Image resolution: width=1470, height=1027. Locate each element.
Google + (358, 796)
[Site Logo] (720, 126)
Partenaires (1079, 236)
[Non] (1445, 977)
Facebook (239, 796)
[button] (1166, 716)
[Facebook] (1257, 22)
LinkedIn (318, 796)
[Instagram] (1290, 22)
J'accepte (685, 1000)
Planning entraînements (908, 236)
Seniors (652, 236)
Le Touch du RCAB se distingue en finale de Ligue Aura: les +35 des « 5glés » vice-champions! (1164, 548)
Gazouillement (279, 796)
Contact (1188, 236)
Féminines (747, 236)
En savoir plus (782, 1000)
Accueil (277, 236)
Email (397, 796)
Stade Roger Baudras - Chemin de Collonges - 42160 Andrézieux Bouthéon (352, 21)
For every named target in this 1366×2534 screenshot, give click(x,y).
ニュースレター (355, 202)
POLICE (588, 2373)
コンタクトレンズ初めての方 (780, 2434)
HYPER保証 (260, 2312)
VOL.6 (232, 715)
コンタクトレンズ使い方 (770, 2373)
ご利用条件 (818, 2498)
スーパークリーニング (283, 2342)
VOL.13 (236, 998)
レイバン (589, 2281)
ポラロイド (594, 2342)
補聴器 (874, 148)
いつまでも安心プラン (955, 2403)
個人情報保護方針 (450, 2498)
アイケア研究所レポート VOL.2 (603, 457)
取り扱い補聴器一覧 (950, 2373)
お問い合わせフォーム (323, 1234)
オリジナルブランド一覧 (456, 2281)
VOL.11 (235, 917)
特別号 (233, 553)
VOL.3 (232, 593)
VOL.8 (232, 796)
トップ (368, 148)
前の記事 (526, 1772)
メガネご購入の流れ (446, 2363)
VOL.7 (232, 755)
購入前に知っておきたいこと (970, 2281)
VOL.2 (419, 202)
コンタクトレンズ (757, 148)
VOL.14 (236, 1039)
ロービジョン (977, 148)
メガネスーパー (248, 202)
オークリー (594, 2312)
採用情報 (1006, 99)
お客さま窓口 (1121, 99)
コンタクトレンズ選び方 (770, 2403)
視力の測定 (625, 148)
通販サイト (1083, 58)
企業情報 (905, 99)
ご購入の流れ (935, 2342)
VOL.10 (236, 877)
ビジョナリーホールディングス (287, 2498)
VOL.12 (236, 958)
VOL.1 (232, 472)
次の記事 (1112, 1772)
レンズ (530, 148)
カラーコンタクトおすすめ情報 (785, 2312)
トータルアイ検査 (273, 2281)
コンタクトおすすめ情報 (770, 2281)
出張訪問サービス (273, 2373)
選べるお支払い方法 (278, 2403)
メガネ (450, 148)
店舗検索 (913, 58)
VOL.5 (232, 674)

*TASK*
Using the exact wording, write out all of the records.

*PROBLEM SOLUTION*
Image resolution: width=1470, height=1027. Locate each element.
Google + (358, 796)
[Site Logo] (720, 126)
Partenaires (1079, 236)
[Non] (1445, 977)
Facebook (239, 796)
[button] (1166, 716)
[Facebook] (1257, 22)
LinkedIn (318, 796)
[Instagram] (1290, 22)
J'accepte (685, 1000)
Planning entraînements (908, 236)
Seniors (652, 236)
Le Touch du RCAB se distingue en finale de Ligue Aura: les +35 des « 5glés » vice-champions! (1164, 548)
Gazouillement (279, 796)
Contact (1188, 236)
Féminines (747, 236)
En savoir plus (782, 1000)
Accueil (277, 236)
Email (397, 796)
Stade Roger Baudras - Chemin de Collonges - 42160 Andrézieux Bouthéon (352, 21)
For every named target in this 1366×2534 screenshot, give click(x,y).
ニュースレター (355, 202)
POLICE (588, 2373)
コンタクトレンズ初めての方 (780, 2434)
HYPER保証 (260, 2312)
VOL.6 (232, 715)
コンタクトレンズ使い方 (770, 2373)
ご利用条件 (818, 2498)
スーパークリーニング (283, 2342)
VOL.13 (236, 998)
レイバン (589, 2281)
ポラロイド (594, 2342)
補聴器 (874, 148)
いつまでも安心プラン (955, 2403)
個人情報保護方針 (450, 2498)
アイケア研究所レポート VOL.2 (603, 457)
取り扱い補聴器一覧 (950, 2373)
お問い合わせフォーム (323, 1234)
オリジナルブランド一覧 (456, 2281)
VOL.11 (235, 917)
特別号 (233, 553)
VOL.3 (232, 593)
VOL.8 (232, 796)
トップ (368, 148)
前の記事 (526, 1772)
メガネご購入の流れ (446, 2363)
VOL.7 (232, 755)
購入前に知っておきたいこと (970, 2281)
VOL.2 (419, 202)
コンタクトレンズ (757, 148)
VOL.14 (236, 1039)
ロービジョン (977, 148)
メガネスーパー (248, 202)
オークリー (594, 2312)
採用情報 (1006, 99)
お客さま窓口 (1121, 99)
コンタクトレンズ選び方 (770, 2403)
視力の測定 (625, 148)
通販サイト (1083, 58)
企業情報 (905, 99)
ご購入の流れ (935, 2342)
VOL.10 (236, 877)
ビジョナリーホールディングス (287, 2498)
VOL.12 (236, 958)
VOL.1 (232, 472)
次の記事 (1112, 1772)
レンズ (530, 148)
カラーコンタクトおすすめ情報 (785, 2312)
トータルアイ検査 (273, 2281)
コンタクトおすすめ情報 (770, 2281)
出張訪問サービス (273, 2373)
選べるお支払い方法 (278, 2403)
メガネ (450, 148)
店舗検索 (913, 58)
VOL.5 (232, 674)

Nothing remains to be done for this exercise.